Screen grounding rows
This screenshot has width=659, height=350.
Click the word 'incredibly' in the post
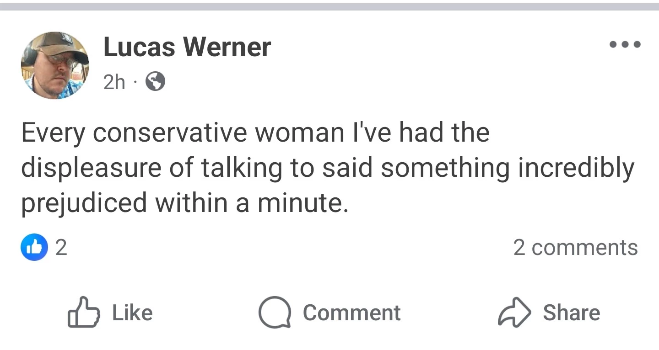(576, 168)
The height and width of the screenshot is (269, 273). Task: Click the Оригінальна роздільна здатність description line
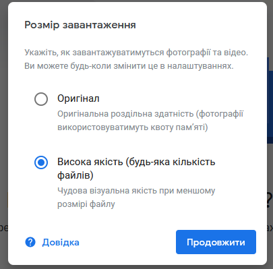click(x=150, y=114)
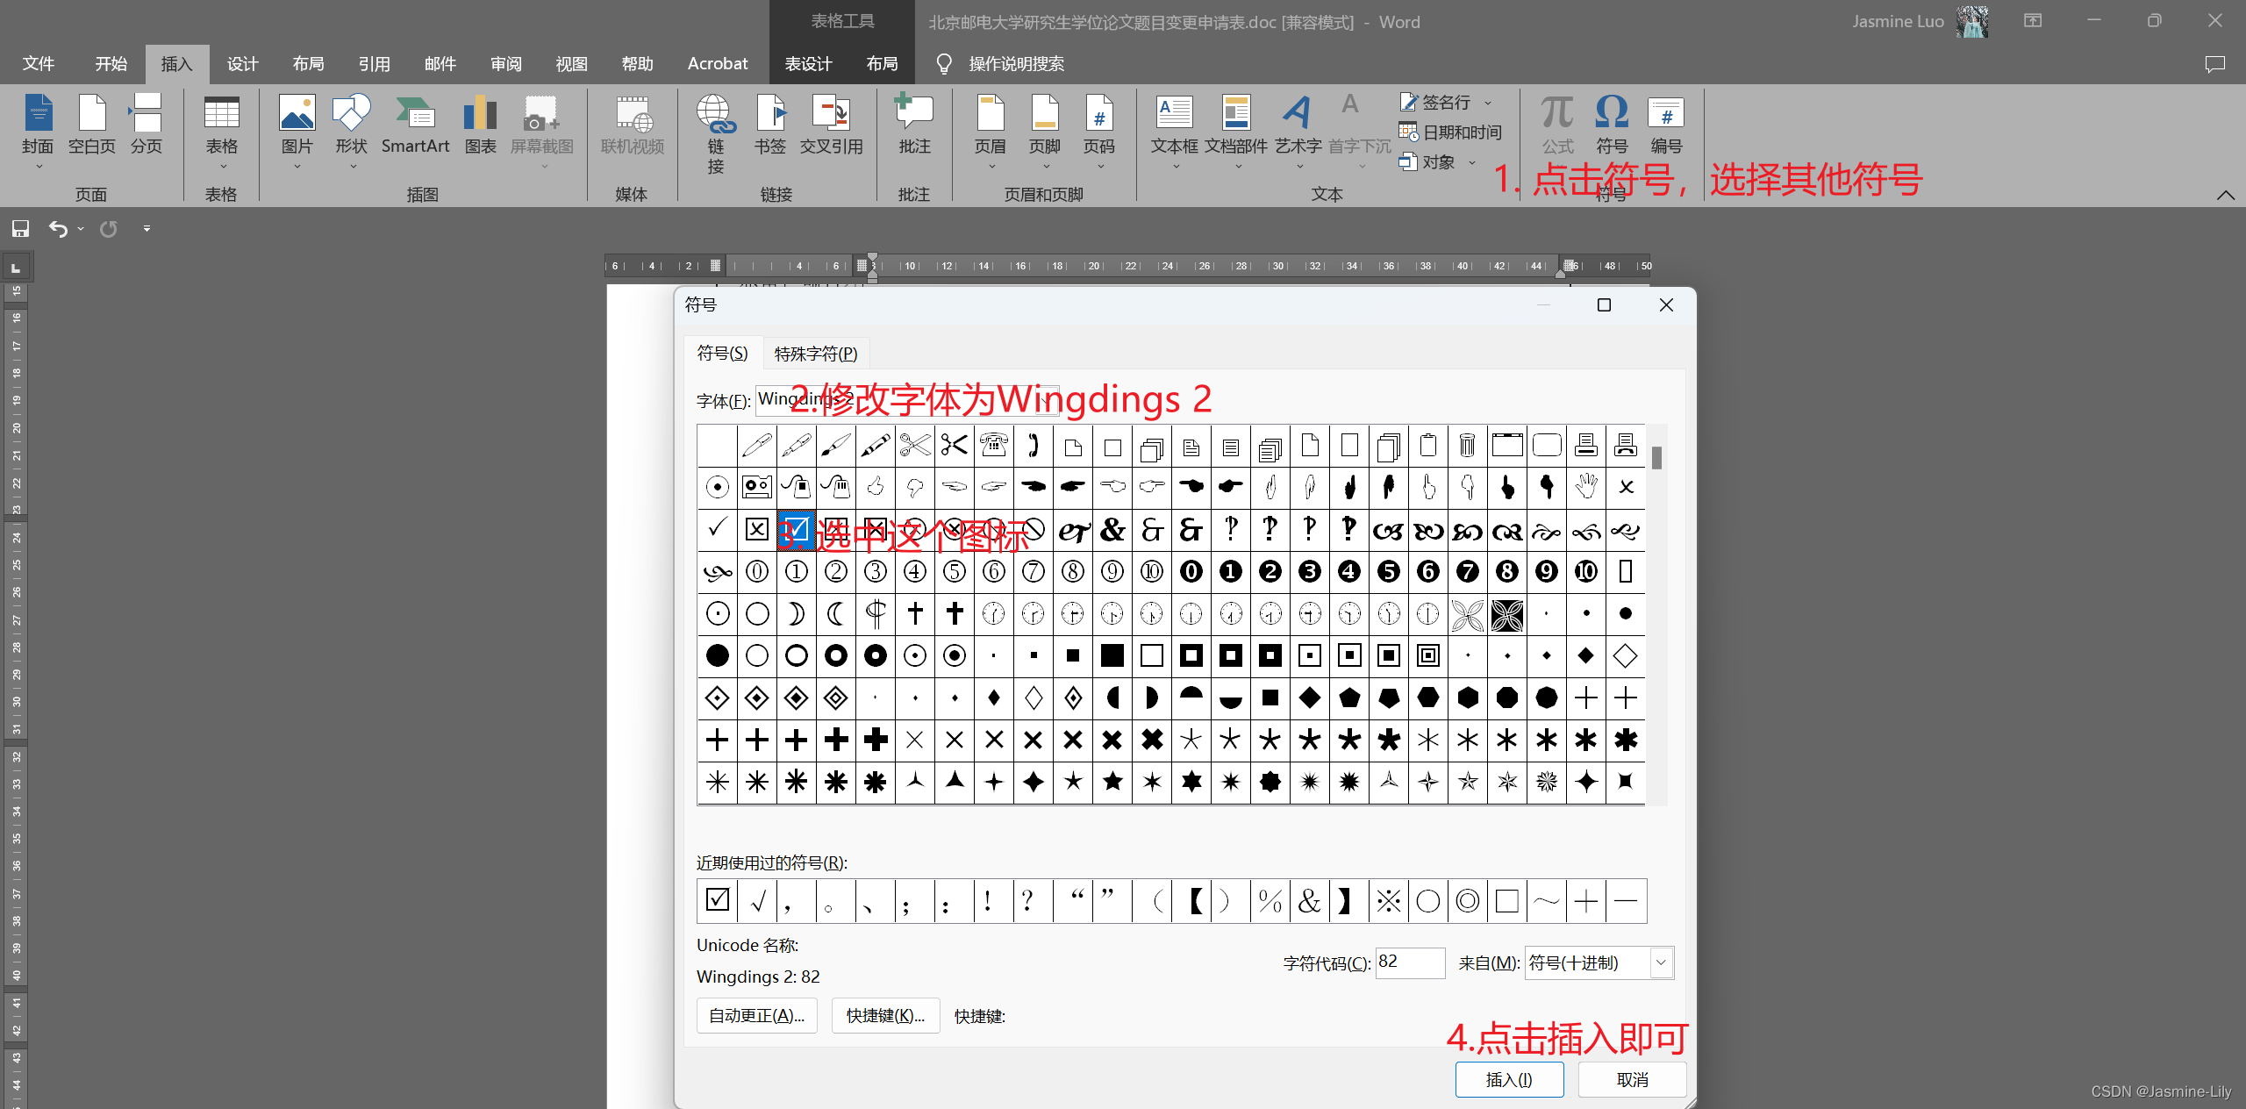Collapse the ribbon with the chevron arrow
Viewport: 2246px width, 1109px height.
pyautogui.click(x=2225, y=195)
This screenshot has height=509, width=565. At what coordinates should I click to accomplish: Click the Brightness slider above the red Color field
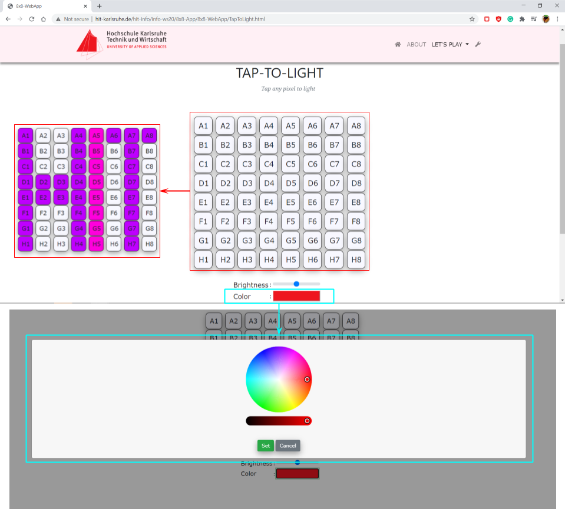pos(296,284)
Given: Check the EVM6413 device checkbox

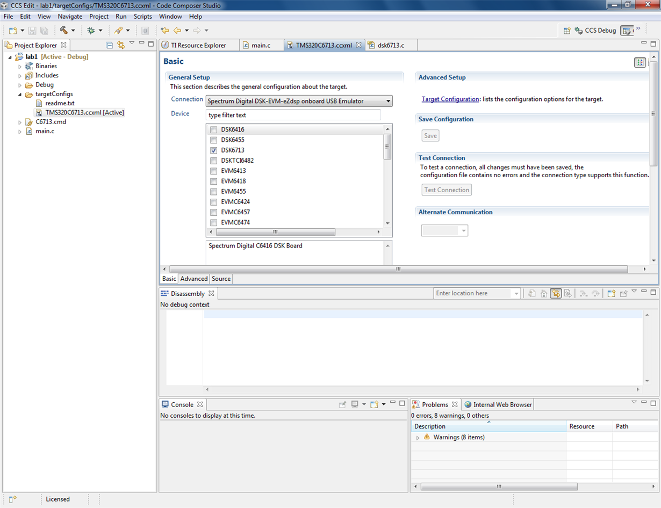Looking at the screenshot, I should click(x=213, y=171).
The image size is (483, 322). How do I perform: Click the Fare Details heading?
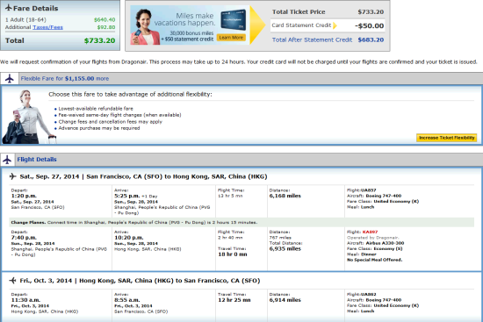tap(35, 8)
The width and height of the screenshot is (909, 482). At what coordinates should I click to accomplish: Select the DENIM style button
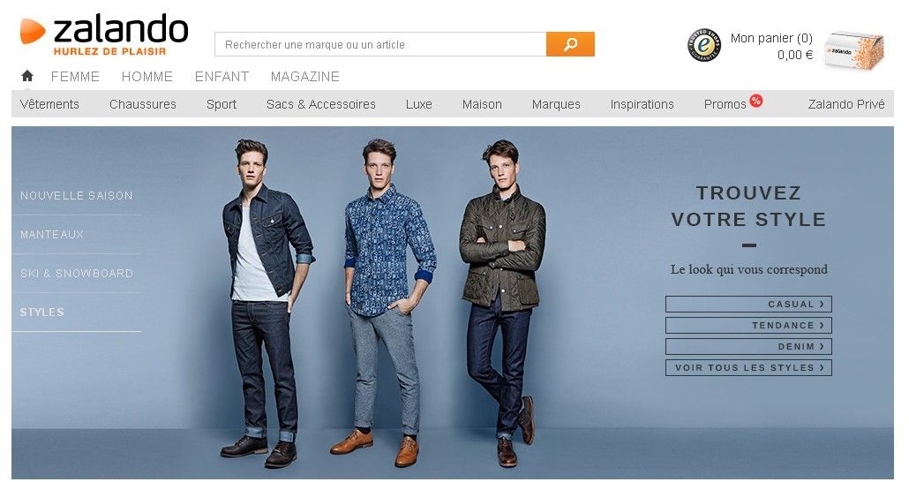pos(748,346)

### Written instruction
Write out all of the rows above exactly as they appear, but leave out the pictures.

### Output for this exercise
This screenshot has width=659, height=350.
Click the word 'incredibly' in the post
(576, 168)
The height and width of the screenshot is (269, 273). Task: Click the Оригінальна роздільна здатність description line
click(x=150, y=114)
Collapse the ribbon with the chevron arrow
Viewport: 2246px width, 1109px height.
pyautogui.click(x=2225, y=195)
This screenshot has height=509, width=565. At what coordinates should I click to accomplish: Click the Brightness slider above the red Color field
pos(296,284)
Given: Check the EVM6413 device checkbox

Looking at the screenshot, I should click(x=213, y=171).
The image size is (483, 322). How do I perform: Click the Fare Details heading?
tap(35, 8)
The width and height of the screenshot is (909, 482). At what coordinates should I click to accomplish: Select the DENIM style button
pos(748,346)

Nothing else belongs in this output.